Being from Nashville, we are exposed to a lot of country music. I’m not necessarily a fan of singer-songwriter Taylor Swift, especially lately. But early in her career she wrote a song entitled Ours, which had a line that said “People throw rocks at things that shine”. A small, but vocal, segment of our society seems to have disdain for anyone that enjoys success; and they enjoy seeing those that once tasted success, struggle and endure hardship.
I think it’s time to lay off of Jimmie Johnson. He is too easy of a target right now, and the jokes are generally lame. If you don’t like Jimmie Johnson as a person, that’s fine – but I think it’s time we fans stopped saying he can’t drive or that he’s an embarrassment. If he’s not embarrassing himself, his family, his car-owner or his sponsor – it really doesn’t matter. It may be that the only ones embarrassing themselves are the fans relishing in his struggles.
George Phillips
June 28, 2021 at 10:17 am
Mea culpa…..
June 28, 2021 at 10:47 am
Johnson has made some progress on his pace and his racecraft so far this year. He needs to cut down on the caution-causing mistakes, which I suspect he will as he continues to become more comfortable in the car. That will go the longest way in silencing the complainers I think, the cautions have really been highlighting his struggles rather than allowing him to work them out in the relative anonymity of 15th on back. That, said, no one should be acting like he’s Shigeaki Hattori out there.

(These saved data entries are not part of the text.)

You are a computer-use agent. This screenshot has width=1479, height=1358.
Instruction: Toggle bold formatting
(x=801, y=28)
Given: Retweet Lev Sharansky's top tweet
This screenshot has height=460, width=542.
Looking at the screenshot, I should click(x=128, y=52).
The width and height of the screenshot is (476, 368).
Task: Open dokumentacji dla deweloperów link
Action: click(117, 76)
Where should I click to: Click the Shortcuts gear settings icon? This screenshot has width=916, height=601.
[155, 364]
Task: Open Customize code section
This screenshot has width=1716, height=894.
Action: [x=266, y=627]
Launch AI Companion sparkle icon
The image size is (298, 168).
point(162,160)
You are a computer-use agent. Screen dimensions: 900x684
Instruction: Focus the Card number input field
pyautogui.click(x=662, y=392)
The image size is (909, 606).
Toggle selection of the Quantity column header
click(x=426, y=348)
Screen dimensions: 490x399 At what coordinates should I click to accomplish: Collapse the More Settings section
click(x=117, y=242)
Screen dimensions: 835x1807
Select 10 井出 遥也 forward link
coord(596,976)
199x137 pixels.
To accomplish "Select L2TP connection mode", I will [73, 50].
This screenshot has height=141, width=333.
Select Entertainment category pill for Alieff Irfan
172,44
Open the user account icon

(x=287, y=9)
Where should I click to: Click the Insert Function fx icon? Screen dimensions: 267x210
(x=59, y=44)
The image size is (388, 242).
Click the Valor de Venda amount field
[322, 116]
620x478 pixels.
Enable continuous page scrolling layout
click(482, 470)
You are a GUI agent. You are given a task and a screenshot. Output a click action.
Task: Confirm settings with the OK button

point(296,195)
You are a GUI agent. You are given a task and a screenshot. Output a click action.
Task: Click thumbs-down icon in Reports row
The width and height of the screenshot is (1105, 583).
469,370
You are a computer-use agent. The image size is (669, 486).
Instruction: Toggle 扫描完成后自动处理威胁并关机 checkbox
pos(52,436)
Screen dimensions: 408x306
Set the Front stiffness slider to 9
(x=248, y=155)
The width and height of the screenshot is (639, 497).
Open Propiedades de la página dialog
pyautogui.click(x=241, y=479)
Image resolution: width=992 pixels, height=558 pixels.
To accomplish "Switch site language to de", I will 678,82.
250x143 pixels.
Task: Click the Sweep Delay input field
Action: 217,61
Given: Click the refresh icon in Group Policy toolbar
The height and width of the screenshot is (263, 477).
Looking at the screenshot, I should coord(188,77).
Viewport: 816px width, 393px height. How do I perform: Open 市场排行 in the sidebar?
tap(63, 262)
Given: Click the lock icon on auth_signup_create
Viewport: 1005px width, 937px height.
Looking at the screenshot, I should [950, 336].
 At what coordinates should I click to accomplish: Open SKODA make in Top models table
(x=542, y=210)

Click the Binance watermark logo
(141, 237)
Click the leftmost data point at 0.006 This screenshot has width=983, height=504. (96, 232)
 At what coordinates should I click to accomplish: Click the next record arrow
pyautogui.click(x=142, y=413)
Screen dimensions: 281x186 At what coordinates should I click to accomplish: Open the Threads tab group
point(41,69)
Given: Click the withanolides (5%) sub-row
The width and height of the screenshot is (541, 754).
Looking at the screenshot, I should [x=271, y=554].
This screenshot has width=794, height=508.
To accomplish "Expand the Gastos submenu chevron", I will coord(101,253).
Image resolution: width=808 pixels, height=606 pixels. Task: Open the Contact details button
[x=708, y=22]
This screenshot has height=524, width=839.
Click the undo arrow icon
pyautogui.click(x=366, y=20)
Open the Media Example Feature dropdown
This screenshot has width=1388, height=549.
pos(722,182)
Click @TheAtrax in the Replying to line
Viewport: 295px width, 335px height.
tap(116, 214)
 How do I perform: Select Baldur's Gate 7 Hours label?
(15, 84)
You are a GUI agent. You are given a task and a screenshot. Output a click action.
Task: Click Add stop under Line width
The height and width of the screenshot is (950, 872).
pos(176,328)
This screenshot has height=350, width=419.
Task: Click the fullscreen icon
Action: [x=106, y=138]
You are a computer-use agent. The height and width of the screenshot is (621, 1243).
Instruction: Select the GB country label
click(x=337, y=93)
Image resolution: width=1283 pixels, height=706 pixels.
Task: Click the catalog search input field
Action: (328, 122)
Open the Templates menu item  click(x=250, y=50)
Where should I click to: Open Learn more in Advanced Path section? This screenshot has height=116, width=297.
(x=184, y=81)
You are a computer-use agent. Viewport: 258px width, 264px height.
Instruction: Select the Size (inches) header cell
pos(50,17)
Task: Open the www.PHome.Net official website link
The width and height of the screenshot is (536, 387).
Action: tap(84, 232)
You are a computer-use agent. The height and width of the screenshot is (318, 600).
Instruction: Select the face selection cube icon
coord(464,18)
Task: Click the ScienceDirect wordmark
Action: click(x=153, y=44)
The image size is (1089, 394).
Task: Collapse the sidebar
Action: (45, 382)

Both Johnson and any Indycar driver hopping into a stock car could use a lot more testing than the rules of either series allow these days.
June 28, 2021 at 4:44 pm
Thank you, George. I couldn’t have said it any better. I was not a JJ fan and thought he was nuts to come to IC. I have come to admire and respect him for trying a completely different racing series. We have so little testing days now and practice can be limited during race weekends depending on where and the weather. It will take time for JJ to master the car. And his Carvana ads are my favorites! I don’t always mute them. I also appreciate Jimmie’s insights and honesty. JJ is definitely not Milka Duno.
June 28, 2021 at 5:58 pm
instead of Michael Jordan,
how about Bo Jackson?
it has been done.
June 28, 2021 at 9:19 pm
Well said George!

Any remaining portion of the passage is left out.